Per le prime notizie sicure è necessario arrivare al secolo XII. Analizzando a inizio ‘900 le carte dell’archivio capitolare di Casale, lo storico Ferdinando Gabotto trova una bolla con la quale, nel 1143 papa Innocenzo II conferma alla canonica di S. Evasio “in eodem loco Casalis ecclesiam S. Marie et ecclesia S. Stephani cum hospitali ibidem hedificato”. Ecco il primo, vero ospedale, definibile come “cantonale” perché al servizio del cantone Lago, semplice quanto può essere all’epoca, ma destinato ad accogliere persone con qualche patologia. Il sito - ce lo confermano studiosi come Vincenzo De Conti e Gioseffantonio Morano - è quello dell’attuale chiesa di Santo Stefano, accanto alla torre civica, l’intitolazione dovrebbe essere a san Giovanni. Analizzando documenti successivi, Gabotto ci da notizia che a metà del ‘300 l’attività ospedaliera è gestita da cinque “fratres” giovanniti, quindi ha una certa robustezza. Forse il posto non è dei più salubri, considerato che sulla piazza ci sono le beccherie vecchie, dove i macellai piazzano i loro banchi, con quel che comportano di odori, scarti in degrado, scarichi liquidi!

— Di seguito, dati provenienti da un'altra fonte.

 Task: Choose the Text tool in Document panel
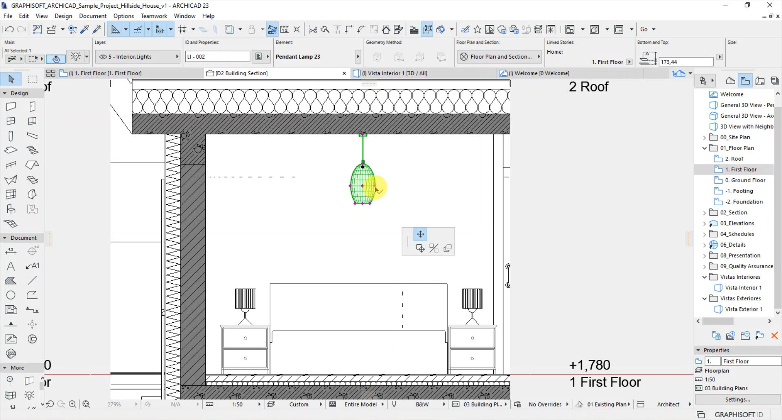click(x=11, y=266)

Notizie di altri ospedali sono fornite dallo storico Aldo Settia nello studio del 1978 su “Sviluppo e struttura di un borgo medievale: Casale Monferrato”. In quelle pagine, che si basano sugli Acta Reginae Montis Oropae editi nel 1945, troviamo un “hospitale Calicatorum”, dei Callegari, come al tempo si definivano i calzolai, prossimo alla “porta Nova” (ora Porta Milano); uno spedale della Santa Trinità, nella stessa contrada “porta Nova”; un “hospitale” a Paciliano, l’odierna San Germano; il lebbrosario, che dovrebbe essere sulle rive del Po, su terreno ghiaioso, fatto di semplici capanne dove isolare i malati, e che in tempi successivi troverà sede in sito meno periferico, nell’odierna zona tra le vie Bagna-Bertana-Gonzaga . Si legge anche di una struttura dell’Ordine Ospitaliero di san Martino, della quale non si specifica l’ubicazione, e in proposito è possibile che altri ospizi siano gestiti laddove gli Ordini cavallereschi (i Giovanniti o Gerosolimitani, e fino ad inizio ‘300 i Templari) hanno loro presenze: Santa Maria del Tempio, Camagna, Altavilla, Moncalvo, Penango, Castell’Alfero, Ticineto, Occimiano, Bozzole, Fubine. Di certo storicamente, si fa ospedale in quel di Morano Po.